Apply what you read:
a) In the article on Christopher Busby's anti-radiation pills, what do Tokyo chemists charge for a bottle of 200 pills with similar ingredients?
b) Pick up the article on Christopher Busby's anti-radiation pills after its last sentence and keep writing it.

Page extract:
------------------------------------------------------------------------
Christopher Busby Sells “Useless” & Overpriced Anti-Radiation Pills
If you’ve been following some of the scariest stories on the internet about the Fukushima Daiichi nuclear accident, chances are you’ve come across statements by anti-nuclear activist Christopher Busby. Busby is known for his championing of the (unproven) claim that very low doses of radiation are extremely harmful to human health. He’s been saying that Fukushima could kill over 1.4 million people. Busby has even claimed that the Japanese government is using trucks full of radioactive waste to intentionally contaminate the entire country, giving children cancer in areas of Japan that are far from Fukushima, and thus hiding any spike in cancer rates that will take place near Fukushima.
A recent article in the Guardian has revealed that Busby is profiting from his extremely scary statements about Fukushima. As he spreads fear of radiation, he’s promoting the sale of supplements that he claims will protect people from it:
Dr Christopher Busby, a visiting professor at the University of Ulster, is championing a series of expensive products and services which, he claims, will protect people in Japan from the effects of radiation. Among them are mineral supplements on sale for ￥5,800 (£48) a bottle, urine tests for radioactive contaminants for ￥98,000 (£808) and food tests for ￥108,000 (£891).
The tests are provided by Busby Laboratories and promoted through a body called the Christopher Busby Foundation for the Children of Fukushima (CBFCF). Both the pills and the tests are sold through a website in California called 4u-detox.com, run by a man called James Ryan.
Scientists who were asked to comment on the effectiveness of the supplements said that they were essentially “useless” as protection against radiation. And, to make matters worse, they’re being sold at a price that is ludicrously high:
Busby says that the calcium and magnesium pills will be supplied “at the cost of production”. But the prices being charged by 4u-detox.com are far greater than those of other mineral supplements on sale in Japan. Chemists in Tokyo sell bottles of 200 pills containing similar combinations of ingredients for ￥1,029 (£8.49). James Ryan’s website also charges a minimum shipping cost of ￥2,300 (£19).
------------------------------------------------------------------------
Data shown:
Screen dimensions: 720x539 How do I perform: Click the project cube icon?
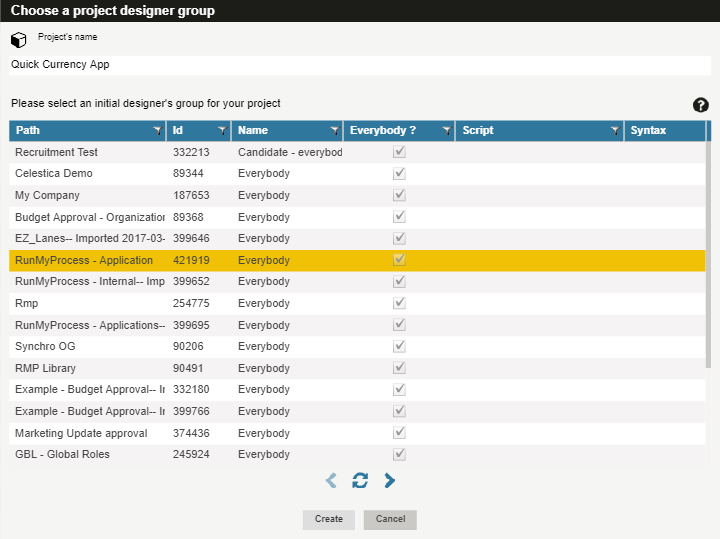[19, 40]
------------------------------------------------------------------------
Results in order:
a) ￥1,029 (£8.49).

b)
George Monbiot asked Busby to comment on the supplements. Here’s what Busby had to say for himself:
When I phoned Busby to ask him some questions about these issues, his responses were less than enlightening. He began as follows: “You can fuck off frankly.”
When I asked him what his involvement was with the Christopher Busby Foundation for the Children of Fukushima, he told me: “I think you can fuck off. I’m not going to answer your questions.” When I asked whether the products being sold in his name are snakeoil, he responded: “Of course it’s not snakeoil you fuckwit”.
Busby answered some of my questions but put the phone down on me before I could ask what I considered to be the key points. These are:
- Are you receiving money from the sale of these products and services?
- Have the pills being sold in your name been subjected to a randomised controlled trial to test their efficacy?
- Are the tests being sold audited by external assessors?
- Do you draw money out of the Green Audit account for your own use?
When I emailed these questions and others to him he sent me, “as my response to your questions” a summary of the proceedings of a conference that took place in 2009. Given that this was held before the Fukushima disaster, and before he started promoting pills and tests to the people of Japan, it was hard to see the relevance of this answer. No other response from him has been forthcoming.
Monbiot also looked in to some of Busby’s research (almost all of which is self-published), finding that scientists who have read it think it’s about as useful as those anti-radiation supplements.